* PROBLEM TO SOLVE *
Your answer is the lines below, exactly, from the one that contains "Viewport: 1456px width, 818px height." through the one that contains "Open Meine Events in header", both included.

* ENTRIES SHOWN *
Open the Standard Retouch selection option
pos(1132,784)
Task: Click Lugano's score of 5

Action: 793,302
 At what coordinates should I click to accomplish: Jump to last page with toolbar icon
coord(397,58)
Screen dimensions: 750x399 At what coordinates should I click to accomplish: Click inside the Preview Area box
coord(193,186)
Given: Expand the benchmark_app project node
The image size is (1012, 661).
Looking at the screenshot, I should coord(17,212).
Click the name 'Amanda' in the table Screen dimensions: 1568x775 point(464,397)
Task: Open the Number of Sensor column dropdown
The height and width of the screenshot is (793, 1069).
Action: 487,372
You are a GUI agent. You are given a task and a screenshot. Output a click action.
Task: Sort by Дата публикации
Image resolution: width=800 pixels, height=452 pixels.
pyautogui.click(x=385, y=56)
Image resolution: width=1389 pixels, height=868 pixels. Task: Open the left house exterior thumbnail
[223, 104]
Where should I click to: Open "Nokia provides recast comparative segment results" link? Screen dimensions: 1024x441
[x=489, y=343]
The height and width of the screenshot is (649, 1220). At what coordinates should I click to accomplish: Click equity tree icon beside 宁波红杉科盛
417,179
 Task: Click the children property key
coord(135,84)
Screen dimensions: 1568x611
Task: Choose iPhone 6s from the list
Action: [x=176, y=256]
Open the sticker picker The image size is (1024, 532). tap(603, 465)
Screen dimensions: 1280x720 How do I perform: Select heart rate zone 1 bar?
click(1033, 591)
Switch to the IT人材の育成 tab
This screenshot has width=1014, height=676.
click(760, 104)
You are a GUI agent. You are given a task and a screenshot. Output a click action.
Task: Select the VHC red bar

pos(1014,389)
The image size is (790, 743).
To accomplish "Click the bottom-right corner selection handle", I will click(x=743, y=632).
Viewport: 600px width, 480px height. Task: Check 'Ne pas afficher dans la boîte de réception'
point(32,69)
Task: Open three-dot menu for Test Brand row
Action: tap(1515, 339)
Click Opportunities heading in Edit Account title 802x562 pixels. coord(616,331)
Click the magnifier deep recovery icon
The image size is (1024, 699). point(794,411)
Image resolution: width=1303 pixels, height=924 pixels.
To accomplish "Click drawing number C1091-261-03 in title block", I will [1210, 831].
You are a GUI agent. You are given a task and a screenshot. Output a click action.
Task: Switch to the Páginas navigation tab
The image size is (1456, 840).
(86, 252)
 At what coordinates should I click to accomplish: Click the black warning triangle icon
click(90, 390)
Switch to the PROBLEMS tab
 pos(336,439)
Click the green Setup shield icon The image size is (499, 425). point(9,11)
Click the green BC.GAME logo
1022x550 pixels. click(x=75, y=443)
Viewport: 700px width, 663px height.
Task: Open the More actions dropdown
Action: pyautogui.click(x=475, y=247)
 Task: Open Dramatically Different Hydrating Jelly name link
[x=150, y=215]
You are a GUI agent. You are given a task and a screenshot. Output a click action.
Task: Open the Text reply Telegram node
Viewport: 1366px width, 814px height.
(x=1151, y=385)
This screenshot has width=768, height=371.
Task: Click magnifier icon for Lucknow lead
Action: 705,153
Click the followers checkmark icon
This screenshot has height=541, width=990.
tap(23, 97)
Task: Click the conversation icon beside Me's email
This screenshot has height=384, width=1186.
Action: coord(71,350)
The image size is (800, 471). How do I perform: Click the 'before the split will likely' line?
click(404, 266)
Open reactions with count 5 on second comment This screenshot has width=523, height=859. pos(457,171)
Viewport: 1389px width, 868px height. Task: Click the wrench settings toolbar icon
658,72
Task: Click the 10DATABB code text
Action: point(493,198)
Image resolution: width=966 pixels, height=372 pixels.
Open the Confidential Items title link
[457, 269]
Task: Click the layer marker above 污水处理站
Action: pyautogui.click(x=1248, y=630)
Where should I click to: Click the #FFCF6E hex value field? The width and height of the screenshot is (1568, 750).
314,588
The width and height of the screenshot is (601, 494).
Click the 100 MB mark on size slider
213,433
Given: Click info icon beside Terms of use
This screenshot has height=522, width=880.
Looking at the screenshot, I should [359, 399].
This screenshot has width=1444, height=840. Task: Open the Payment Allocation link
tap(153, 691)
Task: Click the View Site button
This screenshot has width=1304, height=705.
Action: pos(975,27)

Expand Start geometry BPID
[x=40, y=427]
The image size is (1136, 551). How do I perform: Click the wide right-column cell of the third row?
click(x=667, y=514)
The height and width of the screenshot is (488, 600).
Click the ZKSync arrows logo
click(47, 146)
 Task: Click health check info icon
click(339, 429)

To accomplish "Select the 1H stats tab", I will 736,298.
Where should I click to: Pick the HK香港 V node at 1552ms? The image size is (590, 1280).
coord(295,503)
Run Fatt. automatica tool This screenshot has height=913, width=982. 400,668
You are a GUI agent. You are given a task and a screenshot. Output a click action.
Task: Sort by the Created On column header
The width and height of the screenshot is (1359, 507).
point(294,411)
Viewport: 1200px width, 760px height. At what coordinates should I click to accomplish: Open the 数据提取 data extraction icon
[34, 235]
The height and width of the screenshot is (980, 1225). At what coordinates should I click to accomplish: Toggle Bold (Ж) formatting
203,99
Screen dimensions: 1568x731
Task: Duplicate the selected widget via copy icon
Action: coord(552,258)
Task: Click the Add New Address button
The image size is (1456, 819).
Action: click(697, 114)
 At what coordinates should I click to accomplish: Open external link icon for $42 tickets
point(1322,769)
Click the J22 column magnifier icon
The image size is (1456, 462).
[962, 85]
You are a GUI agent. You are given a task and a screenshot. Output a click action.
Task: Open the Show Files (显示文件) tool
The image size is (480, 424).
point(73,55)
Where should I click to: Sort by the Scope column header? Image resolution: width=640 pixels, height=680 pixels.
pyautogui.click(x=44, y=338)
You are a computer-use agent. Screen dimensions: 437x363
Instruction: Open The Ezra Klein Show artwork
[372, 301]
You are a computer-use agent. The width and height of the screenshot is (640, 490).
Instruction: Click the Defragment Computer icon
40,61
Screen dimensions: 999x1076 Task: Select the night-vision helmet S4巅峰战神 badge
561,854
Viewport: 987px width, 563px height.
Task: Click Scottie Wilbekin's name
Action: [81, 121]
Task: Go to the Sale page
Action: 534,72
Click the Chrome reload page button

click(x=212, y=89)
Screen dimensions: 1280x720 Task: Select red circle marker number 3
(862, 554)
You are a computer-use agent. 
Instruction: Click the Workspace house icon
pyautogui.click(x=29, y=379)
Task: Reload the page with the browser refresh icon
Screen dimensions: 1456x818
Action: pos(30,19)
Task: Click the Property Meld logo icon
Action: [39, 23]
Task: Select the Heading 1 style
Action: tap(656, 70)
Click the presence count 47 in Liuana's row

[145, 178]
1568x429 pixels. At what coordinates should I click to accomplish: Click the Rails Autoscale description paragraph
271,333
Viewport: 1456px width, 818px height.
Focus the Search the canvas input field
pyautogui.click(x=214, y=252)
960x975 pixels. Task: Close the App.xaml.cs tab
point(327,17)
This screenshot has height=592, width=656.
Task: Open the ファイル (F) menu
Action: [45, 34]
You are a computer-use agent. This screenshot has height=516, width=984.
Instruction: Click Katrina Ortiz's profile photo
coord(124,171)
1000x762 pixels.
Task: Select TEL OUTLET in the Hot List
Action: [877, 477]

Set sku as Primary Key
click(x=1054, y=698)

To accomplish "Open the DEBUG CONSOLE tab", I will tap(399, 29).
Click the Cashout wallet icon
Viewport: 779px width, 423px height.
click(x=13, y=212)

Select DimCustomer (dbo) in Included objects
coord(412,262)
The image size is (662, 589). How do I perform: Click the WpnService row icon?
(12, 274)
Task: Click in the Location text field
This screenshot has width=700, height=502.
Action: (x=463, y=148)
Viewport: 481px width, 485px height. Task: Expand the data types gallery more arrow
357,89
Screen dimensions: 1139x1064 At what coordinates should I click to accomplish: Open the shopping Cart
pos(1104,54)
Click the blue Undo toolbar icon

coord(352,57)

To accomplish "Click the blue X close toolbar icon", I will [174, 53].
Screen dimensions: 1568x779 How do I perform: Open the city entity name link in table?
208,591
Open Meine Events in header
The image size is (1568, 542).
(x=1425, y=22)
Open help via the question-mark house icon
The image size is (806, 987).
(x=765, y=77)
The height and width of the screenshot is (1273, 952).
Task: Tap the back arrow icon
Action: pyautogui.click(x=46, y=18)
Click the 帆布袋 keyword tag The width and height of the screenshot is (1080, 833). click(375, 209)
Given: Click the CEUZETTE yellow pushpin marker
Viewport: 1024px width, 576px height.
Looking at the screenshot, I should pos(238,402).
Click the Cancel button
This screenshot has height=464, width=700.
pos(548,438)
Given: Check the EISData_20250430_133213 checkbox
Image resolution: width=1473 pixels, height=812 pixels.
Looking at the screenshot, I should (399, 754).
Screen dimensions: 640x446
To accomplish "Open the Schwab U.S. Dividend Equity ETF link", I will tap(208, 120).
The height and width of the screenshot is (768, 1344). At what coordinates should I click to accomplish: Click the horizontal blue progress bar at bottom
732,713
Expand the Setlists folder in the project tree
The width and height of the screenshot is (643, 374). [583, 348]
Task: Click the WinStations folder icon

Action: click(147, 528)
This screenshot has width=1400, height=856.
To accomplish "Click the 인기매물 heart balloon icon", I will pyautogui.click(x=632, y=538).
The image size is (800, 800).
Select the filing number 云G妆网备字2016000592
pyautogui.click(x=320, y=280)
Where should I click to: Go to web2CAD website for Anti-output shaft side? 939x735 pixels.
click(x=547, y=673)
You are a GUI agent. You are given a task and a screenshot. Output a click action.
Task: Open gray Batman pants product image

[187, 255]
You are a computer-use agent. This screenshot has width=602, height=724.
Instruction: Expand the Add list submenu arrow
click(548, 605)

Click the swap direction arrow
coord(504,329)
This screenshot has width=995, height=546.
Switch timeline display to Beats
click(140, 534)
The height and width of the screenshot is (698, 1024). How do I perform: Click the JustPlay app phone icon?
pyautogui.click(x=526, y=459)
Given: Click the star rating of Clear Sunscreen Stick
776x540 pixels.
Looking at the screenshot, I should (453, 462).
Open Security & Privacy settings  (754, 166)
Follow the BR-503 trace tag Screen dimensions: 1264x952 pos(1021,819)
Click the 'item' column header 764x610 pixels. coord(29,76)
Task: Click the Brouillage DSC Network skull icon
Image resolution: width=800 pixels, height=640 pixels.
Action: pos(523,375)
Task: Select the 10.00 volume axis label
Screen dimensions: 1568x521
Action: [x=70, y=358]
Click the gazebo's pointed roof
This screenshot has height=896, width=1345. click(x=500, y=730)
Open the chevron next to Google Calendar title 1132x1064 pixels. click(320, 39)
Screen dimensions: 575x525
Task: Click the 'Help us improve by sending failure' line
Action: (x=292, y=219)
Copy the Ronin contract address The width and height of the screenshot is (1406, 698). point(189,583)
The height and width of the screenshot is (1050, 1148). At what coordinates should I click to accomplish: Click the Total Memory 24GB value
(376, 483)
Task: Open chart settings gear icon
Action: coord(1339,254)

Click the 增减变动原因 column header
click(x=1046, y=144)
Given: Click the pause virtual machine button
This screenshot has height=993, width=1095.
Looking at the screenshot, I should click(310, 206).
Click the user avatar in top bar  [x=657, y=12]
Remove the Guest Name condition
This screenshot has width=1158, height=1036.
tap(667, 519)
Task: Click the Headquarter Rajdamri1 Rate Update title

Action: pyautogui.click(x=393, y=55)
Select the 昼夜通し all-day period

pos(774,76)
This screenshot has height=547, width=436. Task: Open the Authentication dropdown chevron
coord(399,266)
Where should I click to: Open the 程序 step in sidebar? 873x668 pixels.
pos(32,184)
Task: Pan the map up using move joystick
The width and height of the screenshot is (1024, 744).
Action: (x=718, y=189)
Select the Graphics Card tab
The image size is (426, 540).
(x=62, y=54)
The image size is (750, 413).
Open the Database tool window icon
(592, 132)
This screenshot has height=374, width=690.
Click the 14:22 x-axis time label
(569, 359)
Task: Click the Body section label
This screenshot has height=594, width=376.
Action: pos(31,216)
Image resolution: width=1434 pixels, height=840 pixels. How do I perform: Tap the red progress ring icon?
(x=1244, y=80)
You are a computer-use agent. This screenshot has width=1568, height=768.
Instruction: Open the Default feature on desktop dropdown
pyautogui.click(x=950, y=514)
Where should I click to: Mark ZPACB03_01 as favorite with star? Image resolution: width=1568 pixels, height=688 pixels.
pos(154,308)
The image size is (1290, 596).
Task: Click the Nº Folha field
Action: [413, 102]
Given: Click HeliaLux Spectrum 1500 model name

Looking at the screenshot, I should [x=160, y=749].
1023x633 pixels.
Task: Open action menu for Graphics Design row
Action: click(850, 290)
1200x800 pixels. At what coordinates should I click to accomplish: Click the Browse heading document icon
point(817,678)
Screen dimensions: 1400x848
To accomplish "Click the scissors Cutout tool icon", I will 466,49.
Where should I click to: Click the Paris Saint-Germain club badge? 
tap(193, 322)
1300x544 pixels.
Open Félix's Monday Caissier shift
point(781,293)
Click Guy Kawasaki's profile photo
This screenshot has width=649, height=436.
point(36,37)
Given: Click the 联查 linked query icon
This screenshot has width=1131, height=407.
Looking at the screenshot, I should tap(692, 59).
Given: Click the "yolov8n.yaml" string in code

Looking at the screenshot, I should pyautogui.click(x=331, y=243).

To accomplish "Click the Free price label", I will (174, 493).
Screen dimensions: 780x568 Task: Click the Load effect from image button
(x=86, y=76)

* THE COMPLETED TASK *
Viewport: 1456px width, 818px height.
Focus the Search the canvas input field
pyautogui.click(x=214, y=252)
960x975 pixels. Task: Close the App.xaml.cs tab
point(327,17)
This screenshot has height=592, width=656.
Task: Open the ファイル (F) menu
Action: [45, 34]
You are a computer-use agent. This screenshot has height=516, width=984.
Instruction: Click Katrina Ortiz's profile photo
coord(124,171)
1000x762 pixels.
Task: Select TEL OUTLET in the Hot List
Action: [877, 477]

Set sku as Primary Key
click(x=1054, y=698)

To accomplish "Open the DEBUG CONSOLE tab", I will tap(399, 29).
Click the Cashout wallet icon
Viewport: 779px width, 423px height.
click(x=13, y=212)

Select DimCustomer (dbo) in Included objects
coord(412,262)
The image size is (662, 589). How do I perform: Click the WpnService row icon?
(12, 274)
Task: Click in the Location text field
This screenshot has width=700, height=502.
Action: (x=463, y=148)
Viewport: 481px width, 485px height. Task: Expand the data types gallery more arrow
357,89
Screen dimensions: 1139x1064 At what coordinates should I click to accomplish: Open the shopping Cart
pos(1104,54)
Click the blue Undo toolbar icon

coord(352,57)

To accomplish "Click the blue X close toolbar icon", I will [174, 53].
Screen dimensions: 1568x779 How do I perform: Open the city entity name link in table?
208,591
Open Meine Events in header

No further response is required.